Provided material:
----
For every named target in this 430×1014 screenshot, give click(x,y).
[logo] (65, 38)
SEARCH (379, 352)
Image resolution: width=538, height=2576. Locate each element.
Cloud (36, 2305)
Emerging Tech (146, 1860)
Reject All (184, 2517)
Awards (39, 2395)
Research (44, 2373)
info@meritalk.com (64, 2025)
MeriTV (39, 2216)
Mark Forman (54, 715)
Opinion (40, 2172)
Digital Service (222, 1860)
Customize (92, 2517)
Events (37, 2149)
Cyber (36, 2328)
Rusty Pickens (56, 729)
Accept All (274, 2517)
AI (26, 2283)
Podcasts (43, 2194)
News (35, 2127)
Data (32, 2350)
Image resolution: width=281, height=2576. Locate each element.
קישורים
----
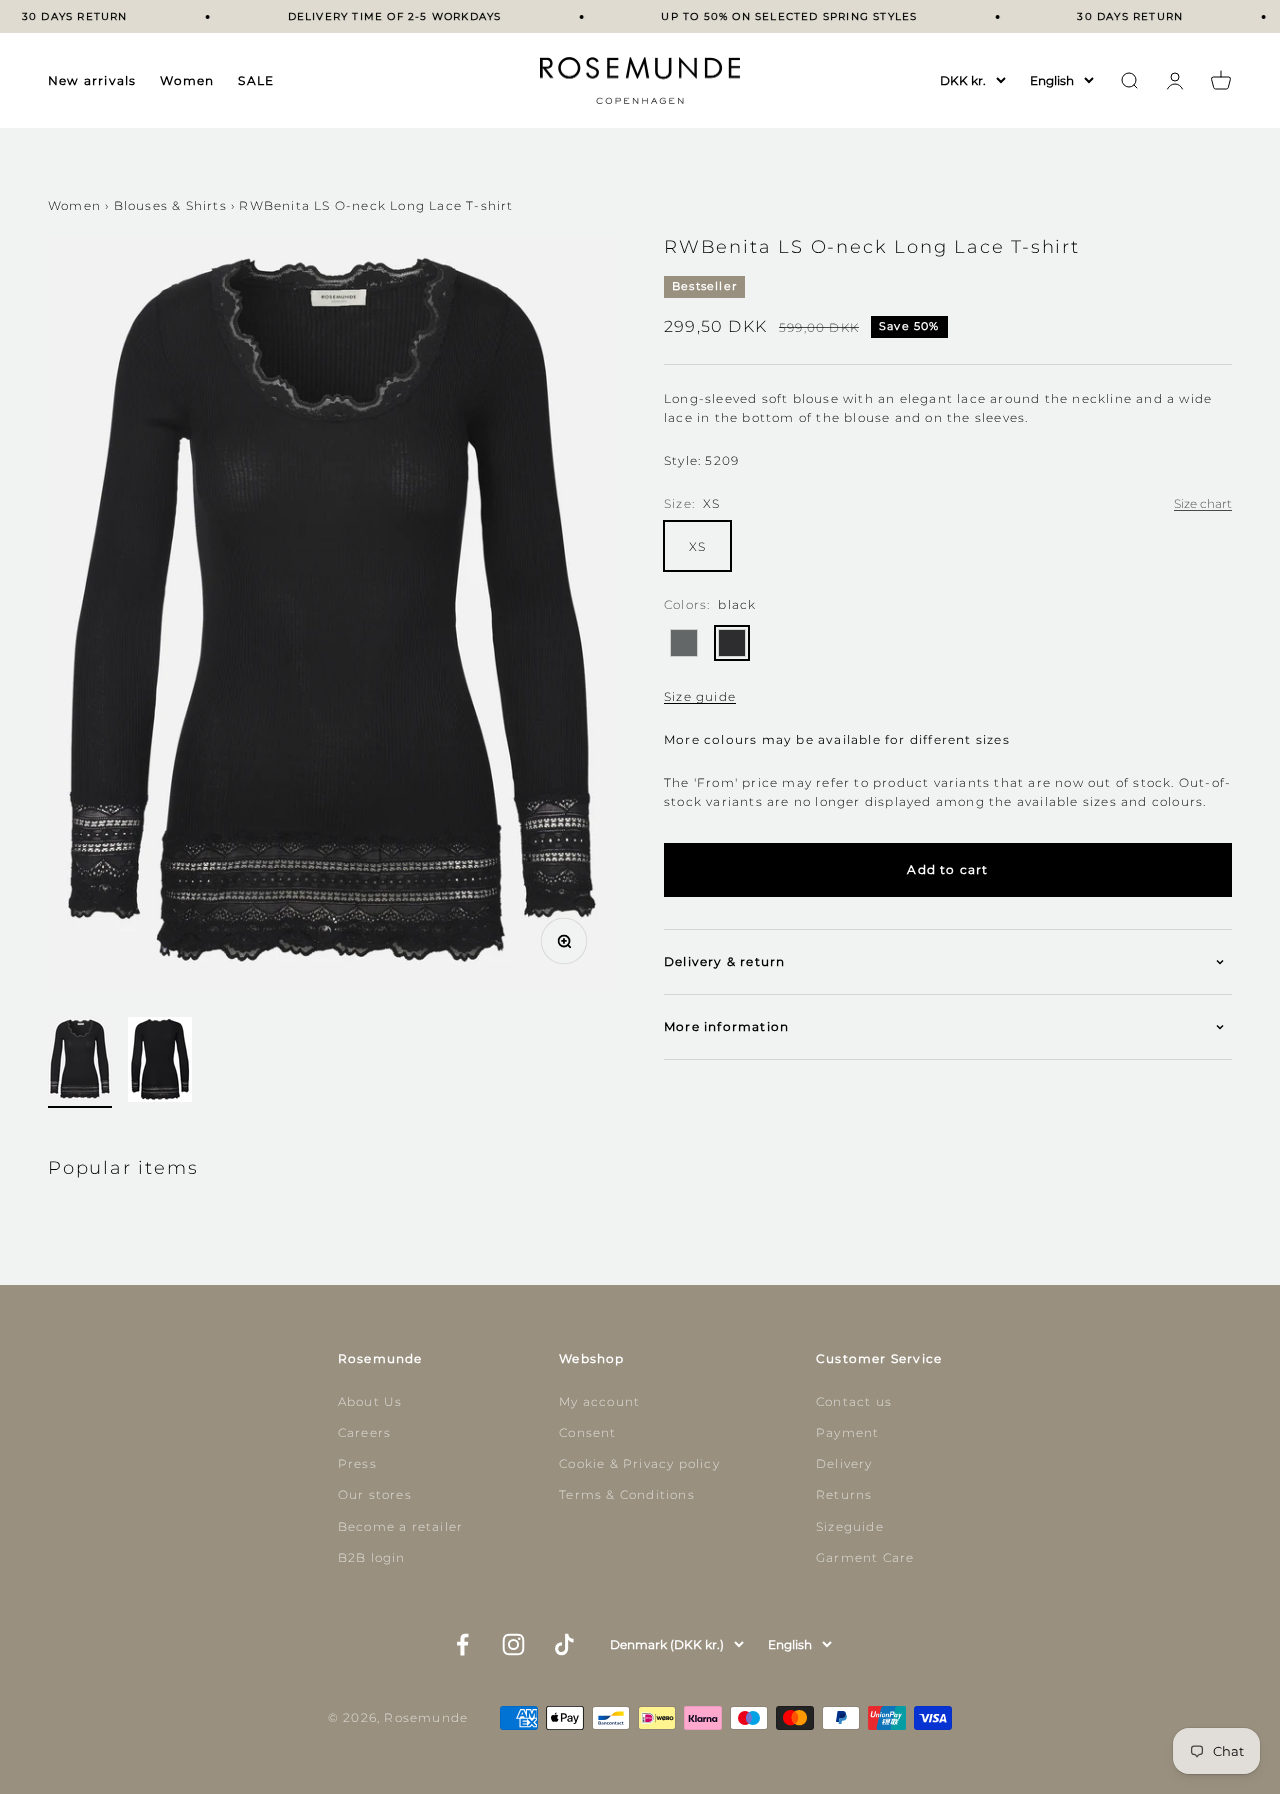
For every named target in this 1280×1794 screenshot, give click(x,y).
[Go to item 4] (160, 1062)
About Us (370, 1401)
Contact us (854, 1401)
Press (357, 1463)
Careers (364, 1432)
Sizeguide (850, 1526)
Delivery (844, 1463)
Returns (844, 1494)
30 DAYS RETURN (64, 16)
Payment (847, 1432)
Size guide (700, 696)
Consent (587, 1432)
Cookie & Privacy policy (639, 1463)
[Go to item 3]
----
Problem: From the data above, return every line from the line that has "Payment (847, 1432)" up to and including the line that has "[Go to item 3]", exactly.

Written answer:
Payment (847, 1432)
Size guide (700, 696)
Consent (587, 1432)
Cookie & Privacy policy (639, 1463)
[Go to item 3]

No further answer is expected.